▶ [Work to complete] Search the records for "white". Copy every line where it appears.

▶ [Material for the task]
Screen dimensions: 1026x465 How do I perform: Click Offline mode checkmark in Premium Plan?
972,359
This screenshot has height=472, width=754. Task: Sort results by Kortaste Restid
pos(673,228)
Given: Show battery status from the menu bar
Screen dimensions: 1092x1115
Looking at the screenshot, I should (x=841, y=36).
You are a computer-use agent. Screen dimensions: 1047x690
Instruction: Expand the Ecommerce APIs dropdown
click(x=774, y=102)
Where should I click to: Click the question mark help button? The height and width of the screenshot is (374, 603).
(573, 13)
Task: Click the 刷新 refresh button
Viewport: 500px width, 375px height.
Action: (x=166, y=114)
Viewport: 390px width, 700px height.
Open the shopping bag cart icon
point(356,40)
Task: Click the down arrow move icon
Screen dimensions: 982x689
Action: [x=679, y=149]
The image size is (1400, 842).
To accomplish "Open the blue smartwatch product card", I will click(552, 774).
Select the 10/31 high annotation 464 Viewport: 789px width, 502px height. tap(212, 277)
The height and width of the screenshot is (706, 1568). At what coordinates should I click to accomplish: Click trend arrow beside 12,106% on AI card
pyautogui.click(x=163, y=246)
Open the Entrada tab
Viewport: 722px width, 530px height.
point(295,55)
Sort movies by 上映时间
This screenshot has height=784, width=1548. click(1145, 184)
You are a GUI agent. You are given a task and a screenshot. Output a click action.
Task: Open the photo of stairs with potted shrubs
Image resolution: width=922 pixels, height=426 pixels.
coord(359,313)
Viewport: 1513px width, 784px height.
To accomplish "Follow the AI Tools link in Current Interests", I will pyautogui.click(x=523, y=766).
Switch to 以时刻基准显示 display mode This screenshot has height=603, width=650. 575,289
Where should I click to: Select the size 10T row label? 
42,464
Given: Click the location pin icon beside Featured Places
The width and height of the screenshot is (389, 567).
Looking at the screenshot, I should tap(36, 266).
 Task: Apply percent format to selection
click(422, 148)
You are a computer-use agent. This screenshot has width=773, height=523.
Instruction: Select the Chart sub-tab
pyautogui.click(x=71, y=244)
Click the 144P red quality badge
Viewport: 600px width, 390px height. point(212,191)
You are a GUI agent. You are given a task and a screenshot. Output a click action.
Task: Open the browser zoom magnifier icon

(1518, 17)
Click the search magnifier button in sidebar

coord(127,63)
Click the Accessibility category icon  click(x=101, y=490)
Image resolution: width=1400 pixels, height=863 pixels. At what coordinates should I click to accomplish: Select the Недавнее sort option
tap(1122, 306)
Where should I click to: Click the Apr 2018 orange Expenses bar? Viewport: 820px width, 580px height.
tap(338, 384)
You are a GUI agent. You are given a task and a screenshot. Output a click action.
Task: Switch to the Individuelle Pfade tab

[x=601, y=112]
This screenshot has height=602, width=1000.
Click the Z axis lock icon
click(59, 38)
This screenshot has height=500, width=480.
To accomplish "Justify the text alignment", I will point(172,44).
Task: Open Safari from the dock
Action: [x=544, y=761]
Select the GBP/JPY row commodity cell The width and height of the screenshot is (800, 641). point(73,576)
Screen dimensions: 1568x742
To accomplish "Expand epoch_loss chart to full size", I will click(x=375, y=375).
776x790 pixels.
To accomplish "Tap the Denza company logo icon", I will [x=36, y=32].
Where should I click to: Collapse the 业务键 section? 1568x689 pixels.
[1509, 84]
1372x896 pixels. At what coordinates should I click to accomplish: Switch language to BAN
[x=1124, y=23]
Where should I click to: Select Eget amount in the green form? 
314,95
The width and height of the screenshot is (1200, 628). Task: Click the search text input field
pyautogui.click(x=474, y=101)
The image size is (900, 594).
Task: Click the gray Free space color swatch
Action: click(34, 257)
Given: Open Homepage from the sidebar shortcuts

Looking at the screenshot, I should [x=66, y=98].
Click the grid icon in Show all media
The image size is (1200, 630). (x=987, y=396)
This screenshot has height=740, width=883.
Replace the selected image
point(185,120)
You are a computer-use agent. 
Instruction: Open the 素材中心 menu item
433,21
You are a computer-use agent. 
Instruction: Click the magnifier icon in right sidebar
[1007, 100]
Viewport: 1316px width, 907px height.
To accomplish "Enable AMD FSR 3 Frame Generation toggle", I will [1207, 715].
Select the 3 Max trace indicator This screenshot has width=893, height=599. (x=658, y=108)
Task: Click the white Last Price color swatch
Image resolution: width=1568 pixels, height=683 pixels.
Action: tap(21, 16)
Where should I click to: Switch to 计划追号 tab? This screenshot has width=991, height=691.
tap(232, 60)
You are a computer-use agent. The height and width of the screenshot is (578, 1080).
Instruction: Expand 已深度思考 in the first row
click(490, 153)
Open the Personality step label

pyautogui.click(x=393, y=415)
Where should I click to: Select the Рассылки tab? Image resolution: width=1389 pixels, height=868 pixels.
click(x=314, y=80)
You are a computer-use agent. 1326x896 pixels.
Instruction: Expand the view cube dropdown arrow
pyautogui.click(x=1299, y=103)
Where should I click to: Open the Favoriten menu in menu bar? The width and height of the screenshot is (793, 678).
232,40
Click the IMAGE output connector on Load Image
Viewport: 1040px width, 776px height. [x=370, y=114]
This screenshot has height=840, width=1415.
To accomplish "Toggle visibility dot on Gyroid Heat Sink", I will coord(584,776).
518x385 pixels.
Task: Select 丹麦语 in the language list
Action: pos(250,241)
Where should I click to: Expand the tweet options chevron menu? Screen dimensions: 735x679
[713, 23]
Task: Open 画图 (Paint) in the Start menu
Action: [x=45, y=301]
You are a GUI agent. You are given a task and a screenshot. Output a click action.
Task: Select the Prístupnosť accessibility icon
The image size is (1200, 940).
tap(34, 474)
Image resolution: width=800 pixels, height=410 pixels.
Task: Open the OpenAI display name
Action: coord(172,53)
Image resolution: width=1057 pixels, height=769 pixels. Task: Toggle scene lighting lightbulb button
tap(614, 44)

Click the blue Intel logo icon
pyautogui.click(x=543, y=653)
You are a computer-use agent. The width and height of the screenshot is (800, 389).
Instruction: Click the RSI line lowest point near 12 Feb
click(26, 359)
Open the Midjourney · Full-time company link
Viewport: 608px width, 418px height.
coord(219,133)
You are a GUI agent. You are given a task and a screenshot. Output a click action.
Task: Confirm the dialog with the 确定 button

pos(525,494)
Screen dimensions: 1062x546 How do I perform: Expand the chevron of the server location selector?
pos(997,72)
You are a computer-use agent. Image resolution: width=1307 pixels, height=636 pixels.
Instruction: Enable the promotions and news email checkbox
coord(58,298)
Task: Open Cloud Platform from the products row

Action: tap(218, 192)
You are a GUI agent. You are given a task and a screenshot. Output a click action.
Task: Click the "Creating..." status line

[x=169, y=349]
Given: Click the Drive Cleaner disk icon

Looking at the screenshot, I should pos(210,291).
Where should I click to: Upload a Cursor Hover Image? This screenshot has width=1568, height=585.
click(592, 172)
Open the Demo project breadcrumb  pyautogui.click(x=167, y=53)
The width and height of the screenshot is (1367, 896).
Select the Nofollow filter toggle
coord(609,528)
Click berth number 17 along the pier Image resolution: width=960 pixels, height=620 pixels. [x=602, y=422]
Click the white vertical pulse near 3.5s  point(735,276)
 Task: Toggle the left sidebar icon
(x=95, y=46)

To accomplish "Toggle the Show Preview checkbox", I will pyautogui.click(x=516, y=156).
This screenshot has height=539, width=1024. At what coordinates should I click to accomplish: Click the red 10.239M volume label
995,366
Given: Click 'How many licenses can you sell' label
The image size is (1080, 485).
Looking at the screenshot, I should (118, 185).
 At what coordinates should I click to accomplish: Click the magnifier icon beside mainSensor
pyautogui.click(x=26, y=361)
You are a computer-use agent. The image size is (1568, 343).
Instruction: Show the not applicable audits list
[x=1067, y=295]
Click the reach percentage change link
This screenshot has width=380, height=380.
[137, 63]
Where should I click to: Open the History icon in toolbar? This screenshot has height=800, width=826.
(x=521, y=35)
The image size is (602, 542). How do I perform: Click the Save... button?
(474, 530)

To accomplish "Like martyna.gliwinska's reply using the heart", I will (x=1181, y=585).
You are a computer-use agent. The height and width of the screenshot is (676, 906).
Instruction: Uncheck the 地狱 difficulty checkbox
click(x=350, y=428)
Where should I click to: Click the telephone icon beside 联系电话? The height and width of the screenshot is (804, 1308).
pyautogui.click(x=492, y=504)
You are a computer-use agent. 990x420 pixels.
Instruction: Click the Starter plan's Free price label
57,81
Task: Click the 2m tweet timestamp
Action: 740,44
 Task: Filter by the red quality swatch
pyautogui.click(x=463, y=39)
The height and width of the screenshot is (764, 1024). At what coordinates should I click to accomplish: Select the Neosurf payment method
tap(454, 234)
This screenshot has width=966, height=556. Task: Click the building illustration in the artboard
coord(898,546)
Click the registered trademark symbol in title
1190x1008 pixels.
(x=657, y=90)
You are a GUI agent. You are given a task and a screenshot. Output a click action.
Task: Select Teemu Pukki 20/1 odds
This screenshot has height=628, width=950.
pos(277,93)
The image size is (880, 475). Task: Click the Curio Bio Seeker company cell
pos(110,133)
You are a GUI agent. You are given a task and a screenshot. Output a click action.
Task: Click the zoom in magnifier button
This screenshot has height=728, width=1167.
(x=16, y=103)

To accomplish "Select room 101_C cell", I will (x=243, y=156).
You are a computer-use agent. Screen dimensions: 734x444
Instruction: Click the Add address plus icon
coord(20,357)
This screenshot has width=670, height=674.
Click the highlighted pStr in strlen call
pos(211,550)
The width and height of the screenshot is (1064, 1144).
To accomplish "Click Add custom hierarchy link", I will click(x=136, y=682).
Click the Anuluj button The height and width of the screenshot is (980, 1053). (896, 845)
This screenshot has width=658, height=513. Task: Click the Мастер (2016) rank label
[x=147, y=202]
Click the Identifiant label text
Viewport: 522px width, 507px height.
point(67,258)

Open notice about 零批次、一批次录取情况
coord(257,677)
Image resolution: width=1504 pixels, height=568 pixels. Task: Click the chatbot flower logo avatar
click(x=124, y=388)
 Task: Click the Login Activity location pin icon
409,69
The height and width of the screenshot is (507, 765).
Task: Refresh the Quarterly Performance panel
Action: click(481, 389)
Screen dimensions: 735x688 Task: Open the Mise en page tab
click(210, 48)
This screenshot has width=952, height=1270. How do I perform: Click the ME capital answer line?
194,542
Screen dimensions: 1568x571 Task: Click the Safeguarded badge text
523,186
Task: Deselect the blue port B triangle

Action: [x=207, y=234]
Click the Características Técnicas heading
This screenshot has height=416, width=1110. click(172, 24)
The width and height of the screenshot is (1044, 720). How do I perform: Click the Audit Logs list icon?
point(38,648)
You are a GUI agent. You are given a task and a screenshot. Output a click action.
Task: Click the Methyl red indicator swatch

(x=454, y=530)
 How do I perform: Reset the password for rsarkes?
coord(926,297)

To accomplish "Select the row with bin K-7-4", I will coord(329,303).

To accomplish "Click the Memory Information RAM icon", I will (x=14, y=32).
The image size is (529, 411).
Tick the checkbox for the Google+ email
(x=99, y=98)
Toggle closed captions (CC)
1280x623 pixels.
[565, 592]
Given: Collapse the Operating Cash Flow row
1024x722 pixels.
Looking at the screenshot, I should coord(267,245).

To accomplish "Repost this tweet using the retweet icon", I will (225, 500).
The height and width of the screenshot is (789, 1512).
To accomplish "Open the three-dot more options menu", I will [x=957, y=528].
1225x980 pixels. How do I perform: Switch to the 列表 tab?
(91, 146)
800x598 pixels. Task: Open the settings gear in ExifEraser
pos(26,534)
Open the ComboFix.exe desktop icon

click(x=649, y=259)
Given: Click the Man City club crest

▶ [Answer for this exercise]
Task: Click the white Last Price color swatch
Click the white vertical pulse near 3.5s  point(735,276)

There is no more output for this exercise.